> Provided information
========

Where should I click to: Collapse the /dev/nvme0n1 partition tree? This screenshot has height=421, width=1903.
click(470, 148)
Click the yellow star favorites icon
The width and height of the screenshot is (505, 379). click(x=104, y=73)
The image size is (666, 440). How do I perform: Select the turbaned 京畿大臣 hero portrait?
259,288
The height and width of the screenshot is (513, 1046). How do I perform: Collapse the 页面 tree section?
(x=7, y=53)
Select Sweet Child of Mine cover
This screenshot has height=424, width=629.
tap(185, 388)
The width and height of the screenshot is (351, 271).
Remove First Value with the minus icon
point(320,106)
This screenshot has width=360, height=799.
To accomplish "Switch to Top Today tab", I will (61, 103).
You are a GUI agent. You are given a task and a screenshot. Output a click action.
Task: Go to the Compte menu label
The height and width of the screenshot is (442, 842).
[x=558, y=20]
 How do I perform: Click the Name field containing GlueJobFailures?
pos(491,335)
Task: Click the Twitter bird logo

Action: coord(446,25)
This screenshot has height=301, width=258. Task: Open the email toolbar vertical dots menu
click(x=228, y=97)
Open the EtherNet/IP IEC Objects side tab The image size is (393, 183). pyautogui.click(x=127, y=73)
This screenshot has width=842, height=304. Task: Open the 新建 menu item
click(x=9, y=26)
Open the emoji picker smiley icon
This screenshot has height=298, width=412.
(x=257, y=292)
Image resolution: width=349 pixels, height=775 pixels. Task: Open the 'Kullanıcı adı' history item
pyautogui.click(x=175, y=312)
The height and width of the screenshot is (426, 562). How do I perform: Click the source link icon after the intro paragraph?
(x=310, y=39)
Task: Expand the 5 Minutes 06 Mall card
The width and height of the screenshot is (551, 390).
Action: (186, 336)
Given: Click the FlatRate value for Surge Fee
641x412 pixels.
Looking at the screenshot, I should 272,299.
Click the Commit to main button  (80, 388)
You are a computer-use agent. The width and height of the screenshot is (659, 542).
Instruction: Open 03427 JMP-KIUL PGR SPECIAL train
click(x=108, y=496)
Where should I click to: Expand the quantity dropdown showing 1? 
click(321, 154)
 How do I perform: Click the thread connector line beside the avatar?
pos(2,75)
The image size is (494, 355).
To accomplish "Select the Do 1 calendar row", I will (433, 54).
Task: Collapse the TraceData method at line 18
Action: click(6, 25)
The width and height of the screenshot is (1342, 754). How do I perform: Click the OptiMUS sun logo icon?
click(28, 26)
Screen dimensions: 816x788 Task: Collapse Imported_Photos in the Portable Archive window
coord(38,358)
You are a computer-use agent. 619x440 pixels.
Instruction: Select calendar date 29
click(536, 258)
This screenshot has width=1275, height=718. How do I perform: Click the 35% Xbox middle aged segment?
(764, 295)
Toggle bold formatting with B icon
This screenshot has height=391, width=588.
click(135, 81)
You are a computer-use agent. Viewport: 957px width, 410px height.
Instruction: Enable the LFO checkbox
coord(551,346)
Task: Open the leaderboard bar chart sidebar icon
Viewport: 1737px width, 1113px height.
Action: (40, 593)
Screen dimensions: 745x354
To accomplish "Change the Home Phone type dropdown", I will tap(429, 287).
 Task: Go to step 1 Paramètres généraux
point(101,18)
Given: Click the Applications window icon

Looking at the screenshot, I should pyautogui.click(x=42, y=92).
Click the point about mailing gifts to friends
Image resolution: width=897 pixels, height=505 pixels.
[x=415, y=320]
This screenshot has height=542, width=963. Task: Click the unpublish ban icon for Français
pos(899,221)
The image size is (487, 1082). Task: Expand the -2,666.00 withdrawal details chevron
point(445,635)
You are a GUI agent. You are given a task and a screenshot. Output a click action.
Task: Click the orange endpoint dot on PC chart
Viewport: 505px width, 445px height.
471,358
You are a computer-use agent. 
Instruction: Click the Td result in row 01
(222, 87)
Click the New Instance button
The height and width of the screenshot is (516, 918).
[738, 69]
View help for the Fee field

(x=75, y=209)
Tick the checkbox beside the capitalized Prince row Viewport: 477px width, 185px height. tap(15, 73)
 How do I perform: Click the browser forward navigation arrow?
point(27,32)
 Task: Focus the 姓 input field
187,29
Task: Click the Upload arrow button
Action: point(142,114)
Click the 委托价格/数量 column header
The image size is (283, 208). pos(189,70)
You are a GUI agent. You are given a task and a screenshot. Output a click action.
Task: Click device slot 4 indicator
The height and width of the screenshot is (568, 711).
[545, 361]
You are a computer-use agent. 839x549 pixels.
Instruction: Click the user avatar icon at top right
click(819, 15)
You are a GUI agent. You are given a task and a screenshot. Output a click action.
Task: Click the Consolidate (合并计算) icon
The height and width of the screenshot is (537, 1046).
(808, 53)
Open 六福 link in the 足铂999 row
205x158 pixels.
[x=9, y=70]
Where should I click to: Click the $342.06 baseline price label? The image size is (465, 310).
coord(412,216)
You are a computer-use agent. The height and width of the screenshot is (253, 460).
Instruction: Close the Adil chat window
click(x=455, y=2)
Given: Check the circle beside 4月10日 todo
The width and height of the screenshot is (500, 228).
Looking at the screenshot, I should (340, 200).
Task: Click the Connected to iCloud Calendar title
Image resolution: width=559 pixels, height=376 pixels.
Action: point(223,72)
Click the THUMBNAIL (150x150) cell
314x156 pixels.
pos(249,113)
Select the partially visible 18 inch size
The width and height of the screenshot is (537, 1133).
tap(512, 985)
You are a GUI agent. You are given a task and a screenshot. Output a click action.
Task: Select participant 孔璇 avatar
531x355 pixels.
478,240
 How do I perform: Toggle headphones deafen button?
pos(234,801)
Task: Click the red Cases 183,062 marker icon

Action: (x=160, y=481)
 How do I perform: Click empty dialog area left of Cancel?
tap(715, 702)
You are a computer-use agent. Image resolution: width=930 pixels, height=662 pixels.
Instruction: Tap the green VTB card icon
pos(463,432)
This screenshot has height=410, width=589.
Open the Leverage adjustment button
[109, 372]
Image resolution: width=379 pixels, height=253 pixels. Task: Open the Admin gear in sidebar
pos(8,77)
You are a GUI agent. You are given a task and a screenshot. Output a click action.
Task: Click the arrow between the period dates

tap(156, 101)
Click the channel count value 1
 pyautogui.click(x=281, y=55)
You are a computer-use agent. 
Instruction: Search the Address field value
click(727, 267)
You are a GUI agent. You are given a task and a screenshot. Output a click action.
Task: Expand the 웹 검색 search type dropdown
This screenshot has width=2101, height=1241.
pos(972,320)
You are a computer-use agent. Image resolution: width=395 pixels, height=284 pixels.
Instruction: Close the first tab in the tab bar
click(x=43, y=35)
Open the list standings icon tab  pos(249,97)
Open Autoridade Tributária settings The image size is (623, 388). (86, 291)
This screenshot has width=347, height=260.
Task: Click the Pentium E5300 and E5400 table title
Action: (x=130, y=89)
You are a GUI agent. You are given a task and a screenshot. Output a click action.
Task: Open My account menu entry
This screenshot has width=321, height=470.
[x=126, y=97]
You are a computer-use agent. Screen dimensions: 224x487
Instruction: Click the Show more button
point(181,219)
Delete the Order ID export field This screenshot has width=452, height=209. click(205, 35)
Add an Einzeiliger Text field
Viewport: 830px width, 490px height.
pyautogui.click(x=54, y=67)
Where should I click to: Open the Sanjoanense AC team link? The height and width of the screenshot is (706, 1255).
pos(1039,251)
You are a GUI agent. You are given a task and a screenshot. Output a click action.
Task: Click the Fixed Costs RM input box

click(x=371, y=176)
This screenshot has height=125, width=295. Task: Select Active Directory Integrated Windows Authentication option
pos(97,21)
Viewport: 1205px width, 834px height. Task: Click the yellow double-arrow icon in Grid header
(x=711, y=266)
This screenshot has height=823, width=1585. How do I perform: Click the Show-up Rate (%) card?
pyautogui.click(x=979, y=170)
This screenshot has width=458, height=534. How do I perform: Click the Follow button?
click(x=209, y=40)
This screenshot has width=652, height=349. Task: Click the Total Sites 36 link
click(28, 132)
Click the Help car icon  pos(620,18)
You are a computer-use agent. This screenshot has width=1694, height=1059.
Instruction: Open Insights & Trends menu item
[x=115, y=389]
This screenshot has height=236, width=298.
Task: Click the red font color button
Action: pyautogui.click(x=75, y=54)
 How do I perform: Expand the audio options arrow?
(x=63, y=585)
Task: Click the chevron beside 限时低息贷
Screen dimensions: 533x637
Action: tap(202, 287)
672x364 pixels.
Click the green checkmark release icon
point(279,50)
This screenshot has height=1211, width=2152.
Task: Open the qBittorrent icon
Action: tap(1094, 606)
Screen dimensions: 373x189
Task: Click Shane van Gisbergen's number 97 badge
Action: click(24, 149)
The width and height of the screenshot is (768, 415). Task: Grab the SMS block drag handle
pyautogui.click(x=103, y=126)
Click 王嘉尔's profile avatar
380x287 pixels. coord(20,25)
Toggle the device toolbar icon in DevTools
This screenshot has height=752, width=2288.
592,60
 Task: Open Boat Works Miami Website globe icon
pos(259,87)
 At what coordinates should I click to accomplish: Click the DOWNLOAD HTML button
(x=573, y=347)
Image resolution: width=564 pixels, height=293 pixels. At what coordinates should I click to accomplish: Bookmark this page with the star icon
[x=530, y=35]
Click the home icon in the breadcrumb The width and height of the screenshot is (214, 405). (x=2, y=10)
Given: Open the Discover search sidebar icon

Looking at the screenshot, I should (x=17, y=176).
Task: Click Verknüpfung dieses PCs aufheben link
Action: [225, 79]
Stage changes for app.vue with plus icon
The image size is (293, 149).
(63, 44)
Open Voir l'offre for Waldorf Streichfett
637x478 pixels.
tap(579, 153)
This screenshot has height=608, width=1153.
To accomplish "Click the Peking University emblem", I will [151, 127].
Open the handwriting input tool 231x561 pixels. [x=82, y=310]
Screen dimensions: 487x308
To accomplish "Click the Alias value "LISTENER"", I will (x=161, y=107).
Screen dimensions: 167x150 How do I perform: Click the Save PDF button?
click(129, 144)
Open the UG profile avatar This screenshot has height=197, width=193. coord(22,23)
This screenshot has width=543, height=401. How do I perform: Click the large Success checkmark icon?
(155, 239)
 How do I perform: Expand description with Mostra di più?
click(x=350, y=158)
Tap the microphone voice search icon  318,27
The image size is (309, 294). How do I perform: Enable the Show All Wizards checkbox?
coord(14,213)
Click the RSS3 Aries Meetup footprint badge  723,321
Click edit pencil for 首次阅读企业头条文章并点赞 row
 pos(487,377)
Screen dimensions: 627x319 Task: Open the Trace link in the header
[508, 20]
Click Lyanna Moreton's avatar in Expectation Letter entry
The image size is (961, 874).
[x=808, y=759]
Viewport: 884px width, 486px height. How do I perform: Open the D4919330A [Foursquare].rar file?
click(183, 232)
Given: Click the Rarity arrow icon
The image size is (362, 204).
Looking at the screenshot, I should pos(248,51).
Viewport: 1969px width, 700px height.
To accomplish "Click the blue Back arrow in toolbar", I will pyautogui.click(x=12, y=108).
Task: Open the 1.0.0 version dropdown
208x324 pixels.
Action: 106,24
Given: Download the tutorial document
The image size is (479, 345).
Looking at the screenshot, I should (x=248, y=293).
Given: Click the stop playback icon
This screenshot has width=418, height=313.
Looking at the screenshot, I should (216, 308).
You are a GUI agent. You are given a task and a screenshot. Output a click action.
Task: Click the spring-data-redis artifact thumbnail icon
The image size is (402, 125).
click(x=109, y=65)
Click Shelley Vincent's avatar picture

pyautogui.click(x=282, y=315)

========

Turn the lines beginning with the one containing "Given: Click the FlatRate value for Surge Fee" and ending with the one containing "click(536, 258)" into a numbered list, with blank lines left out.

> Answer to the task
1. Given: Click the FlatRate value for Surge Fee
2. 641x412 pixels.
3. Looking at the screenshot, I should 272,299.
4. Click the Commit to main button  (80, 388)
5. You are a computer-use agent. The width and height of the screenshot is (659, 542).
6. Instruction: Open 03427 JMP-KIUL PGR SPECIAL train
7. click(x=108, y=496)
8. Where should I click to: Expand the quantity dropdown showing 1? 
9. click(321, 154)
10.  How do I perform: Click the thread connector line beside the avatar?
11. pos(2,75)
12. The image size is (494, 355).
13. To accomplish "Select the Do 1 calendar row", I will (433, 54).
14. Task: Collapse the TraceData method at line 18
15. Action: click(6, 25)
16. The width and height of the screenshot is (1342, 754). How do I perform: Click the OptiMUS sun logo icon?
17. click(28, 26)
18. Screen dimensions: 816x788 Task: Collapse Imported_Photos in the Portable Archive window
19. coord(38,358)
20. You are a computer-use agent. 619x440 pixels.
21. Instruction: Select calendar date 29
22. click(536, 258)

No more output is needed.